LONDON/MILAN, Feb 14 (Reuters) – Sixty-five years after Aristotle Onassis founded Greek company Olympic Airways, another maritime entrepreneur is planning to take off – this time in Italy, where Gianluigi Aponte’s MSC has its sights set. the successor company to Alitalia.

The 81-year-old, nicknamed ‘The Captain’ after building his shipping empire from a single ship, hopes to start an air cargo and passenger business to integrate with MSC’s ocean freight and cruise operations .

But there are big challenges.

Alitalia stumbled for years, with the Italian government spending around 10 billion euros ($11 billion) on rescue efforts before the airline’s slimmed-down relaunch as ITA Airways last year.

This means that Rome is required to monitor any deal very closely.

What looks good on paper may not look good in practice.

“Ocean and air freight are two modes of freight transportation with more differences than similarities,” said Peter Sand, chief analyst at air and ocean freight rate benchmarking platform Xeneta.

“From a purely commercial point of view it makes much less sense, even if MSC runs a cruise business, the synergies they can derive from buying the former Alitalia cannot be that great.”

But what MSC has in its favor is scale and resources.

A global supply chain crisis has led to record multi-billion dollar profits for the world’s largest shipping companies, such as privately held MSC, giving them the firepower to think longer term about the way to develop their business.

‘TRANSFORMATIONAL OPERATION’

MSC, also known as Mediterranean Shipping Company, is already the world’s largest container shipping company in terms of capacity, having overtaken Maersk.

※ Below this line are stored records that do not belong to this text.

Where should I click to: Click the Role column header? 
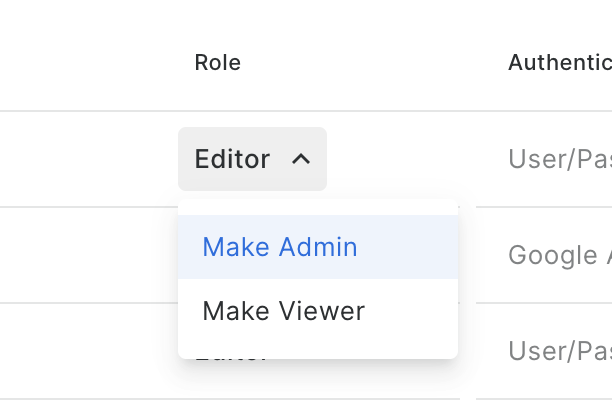coord(217,63)
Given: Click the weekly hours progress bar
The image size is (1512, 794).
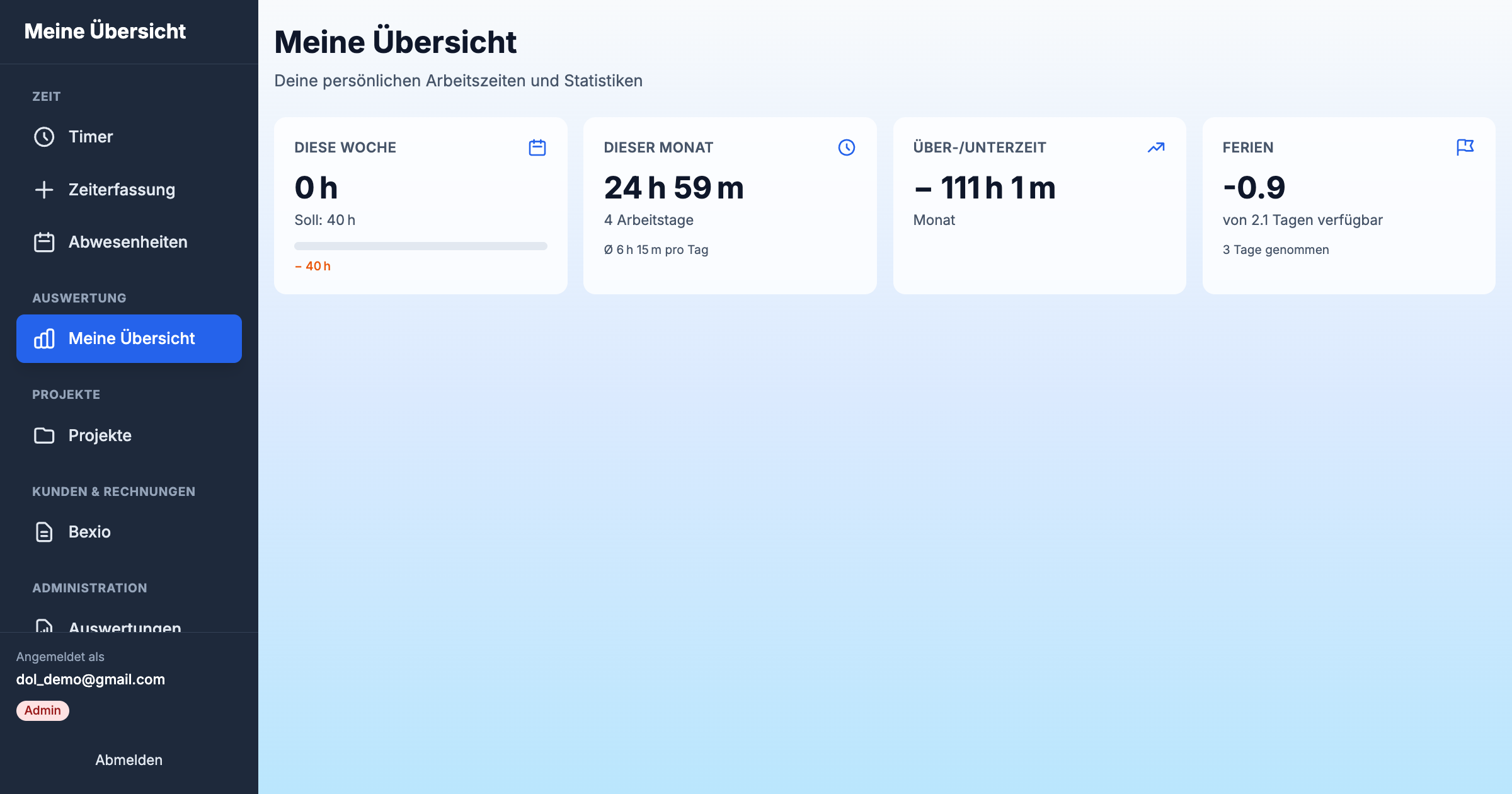Looking at the screenshot, I should 420,246.

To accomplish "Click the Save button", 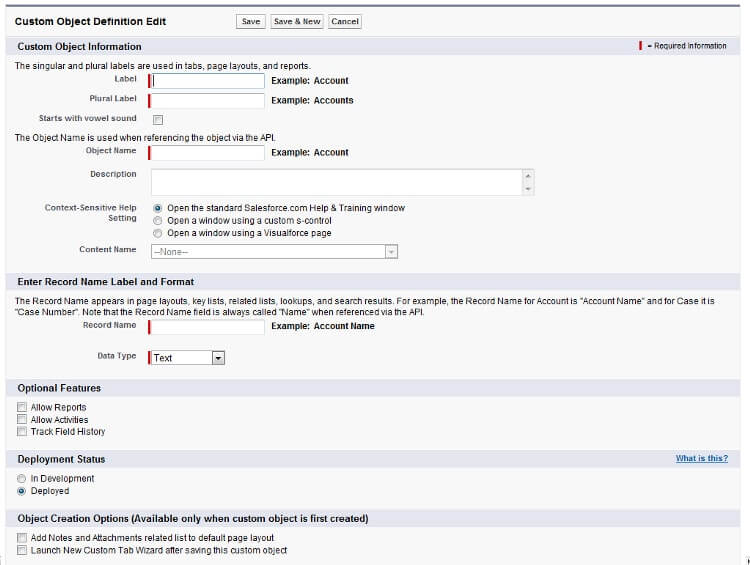I will (251, 21).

It is also the No. 3 cruise liner in the world and is expected to become the second largest around 2025 when the cruise ships on order arrive.

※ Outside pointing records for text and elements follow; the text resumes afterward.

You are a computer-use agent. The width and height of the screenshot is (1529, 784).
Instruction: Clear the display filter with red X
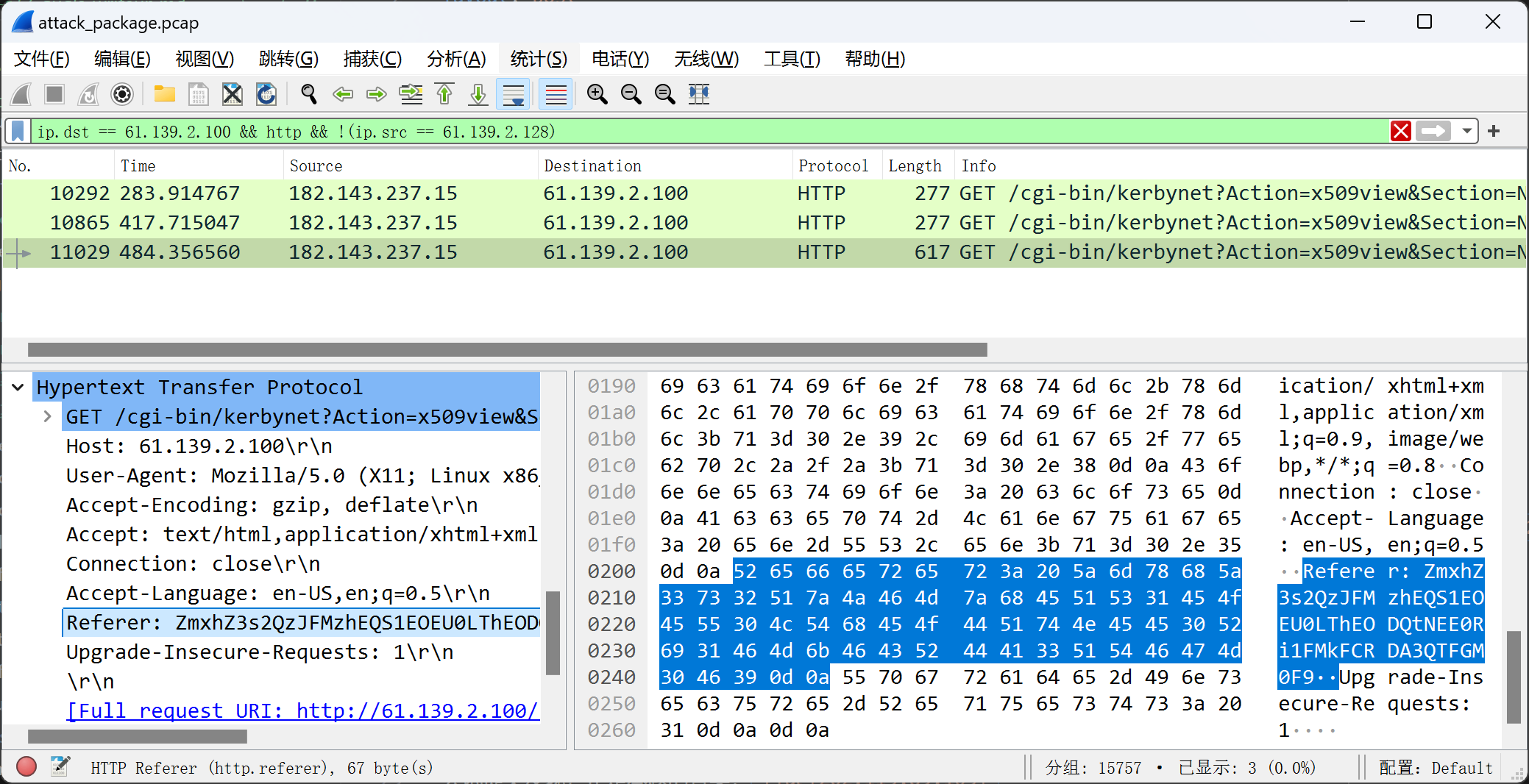[x=1401, y=132]
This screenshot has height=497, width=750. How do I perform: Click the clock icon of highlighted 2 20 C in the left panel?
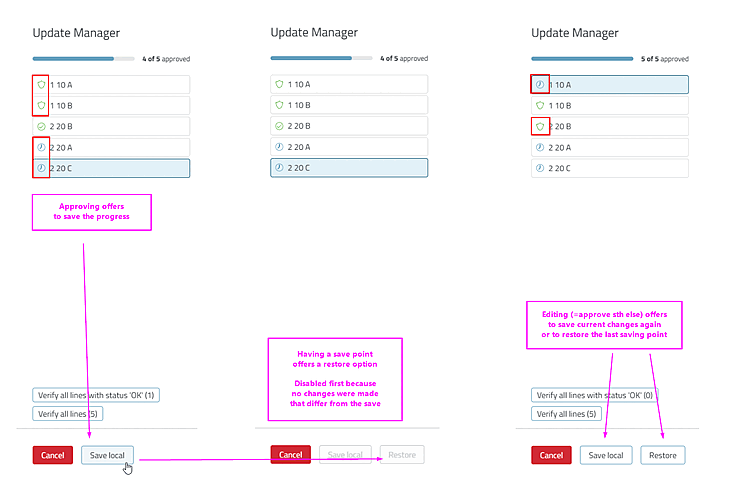(x=41, y=168)
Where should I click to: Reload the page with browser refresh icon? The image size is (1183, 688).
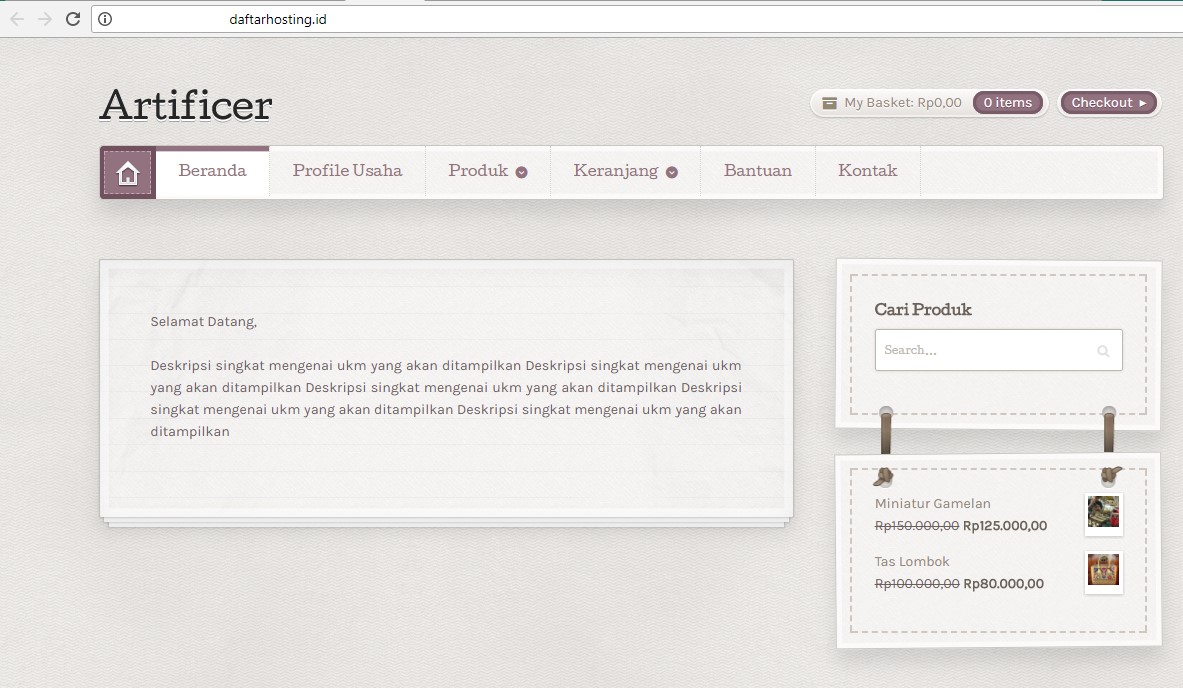click(x=72, y=19)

In December, MSC launched a €5.7 billion bid for Vincent Bolloré’s African logistics business, making the bid for ITA relatively modest by comparison.

MSC, headquartered in Switzerland, is expected to make an offer of around 1.2-1.6 billion euros for ITA and is ready to pay cash, a trade source told Reuters, speaking on condition of anonymity. .

It has also teamed up with an experienced airline partner in Germany, Lufthansa.

Last month, the two companies said they wanted to buy a majority stake in ITA and asked for a 90-day exclusivity period to study the deal.

The trade source said MSC intended to use Lufthansa as a commercial operator with at most a minority stake in ITA, with MSC in front of the deal and able to pay for the purchase in full.

The plan is for MSC to use its unique position with assets in logistics, ports, ocean freight as well as its cruise and passenger travel businesses to create a platform to pick up more business and build on cargo and passenger aviation trade.

“This is a transformational transaction (for MSC), it’s not just about the passenger business,” the source said. “Immediate profit is expected from the freight logistics business.”

The kudos for owning a business known as the Pope’s Airline is an added bonus.

For Lufthansa, the deal could increase its market share in Italy for passenger flights and secure more flights to its hubs elsewhere in Europe. Its freight subsidiary Lufthansa Cargo could also be part of the expansion.

Lufthansa declined to comment.

FACE-TO-FACE

So far, the Italian government has reacted cautiously.

Before making a decision on exclusive talks, the Treasury wants to see if there are other potential buyers for ITA and what they might offer, a government source told Reuters.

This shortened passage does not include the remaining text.